Давно известно, что врач оказывает на своих пациентов моральное воздействие, но при этом сам невольно подвержен влиянию той среды, которую лечит. Захарьин чрезвычайно сильно влиял на своих больных, но толстосумая Москва не сразу, однако все-таки опутала его властью наживы, она подчинила его себе акциями и банками, рысаками и визитами, обедами и лакеями. Морозовы, Гучковы, Абрикосовы, Хлудовы, Гиршманы, Рябушинские, Поляковы, Носовы, Прохоровы… Мы знаем этих людей уже во фраках, с астрами в петлицах, знаем как меценатов искусства, как издателей декадентских журналов и устроителей вернисажей, но во времена Захарьина еще доживали их допотопные деды, основатели мануфактур и фирм, позже знаменитых, влачившие свою жизнь между лавкой и церковью, – и они, видать, дали молодому доктору хлебнуть с шила патоки! А потому, достигнув славы и завоевав положение в медицине, Захарьин мстил купцам с явным злорадством…

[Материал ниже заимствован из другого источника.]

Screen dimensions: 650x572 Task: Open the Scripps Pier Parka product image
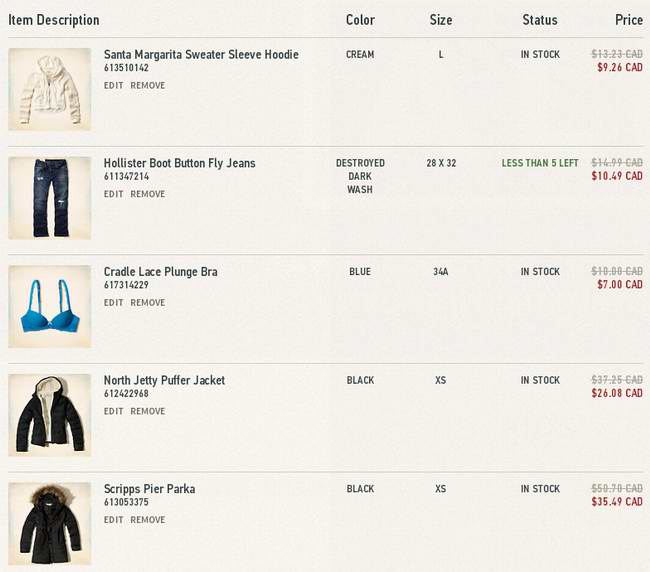(x=49, y=523)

Вот зовут его к Прохоровым (заболел владелец Трехгорной мануфактуры, закутавший плечи матери России в дешевые линючие ситцы).
– А что стряслось с господином Прохоровым?

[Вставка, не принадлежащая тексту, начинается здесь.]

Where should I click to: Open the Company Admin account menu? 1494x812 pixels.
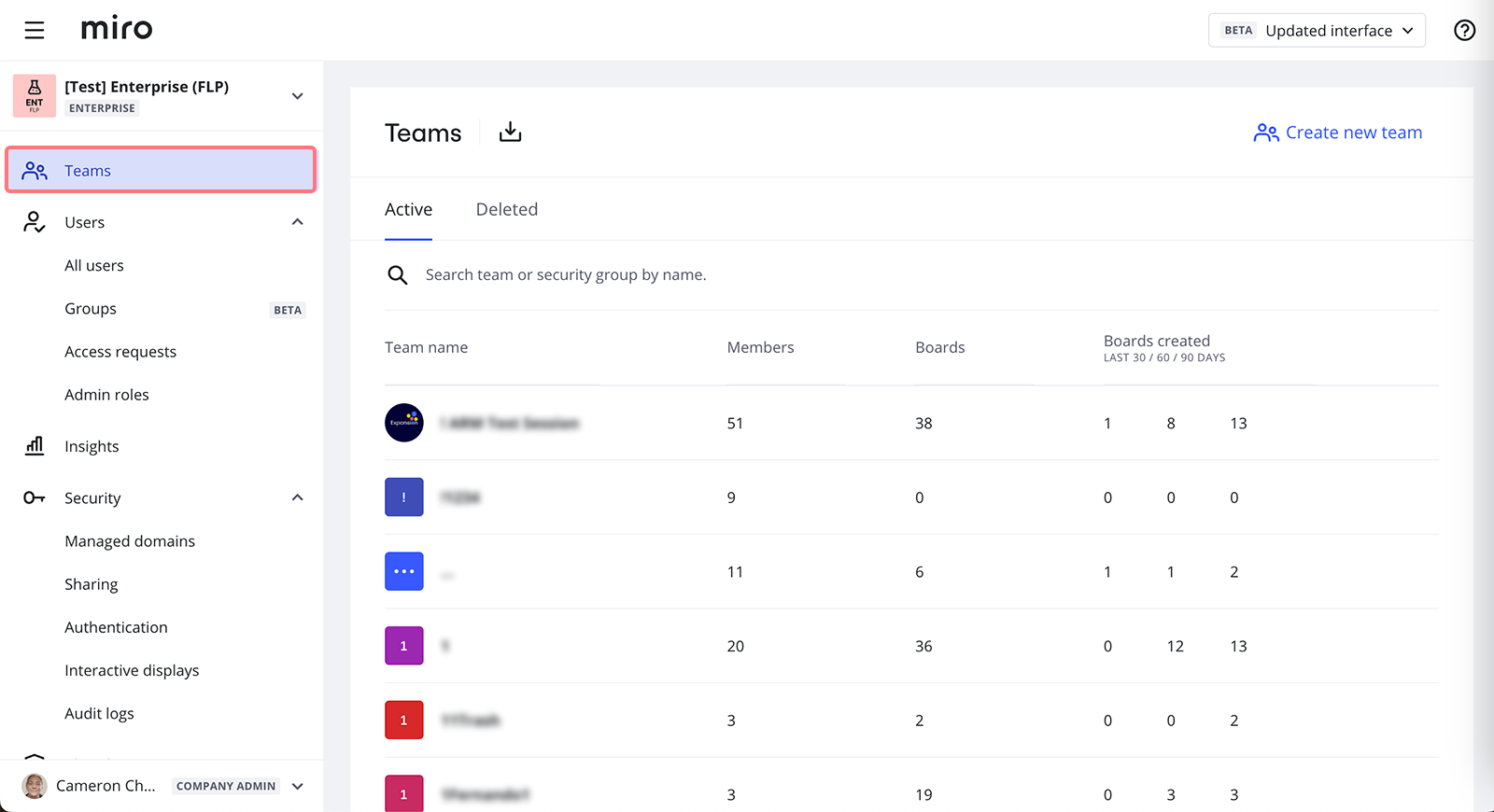[x=297, y=786]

– Да на пари с Хлудовым двести блинов уничтожил.
– Блины-то…, с чем? – интересуется Захарьин.
– Разные. С икрой. С грибами. С маслом…, разные!
– Так. А на каком этаже у него спальня?
– На третьем, с вашего соизволения.
– Не поеду! Пускай его вместе с кроватью перекинут в первый этаж. Лестницу застлать коврами и поставить в прихожей кресло, а подле него – столик с персиками и хересом от Елисеева…
Москва называла такие выверты "чудачеством". Казалось бы, когда Захарьина звали в Зимний дворец для лечения царей, он должен оставить эти выкрутасы. Не тут-то было! И при дворе он "заявлял разные требования и претензии, которые коробили придворные сферы". То велит остановить во дворце все тикающие часы, то просит водрузить в вестибюле диван, на котором и лежал, покуривая сигару, пока царь его дожидался. Но если Захарьин начинал лечить труженика-интеллигента или просто умного человека, ни о каких чудачествах не было и помину. К больному приходил просто врач – внимательный и тонкий собеседник, знаток музыки и живописи. Так что Захарьин знал, с кем и как надобно ему обращаться!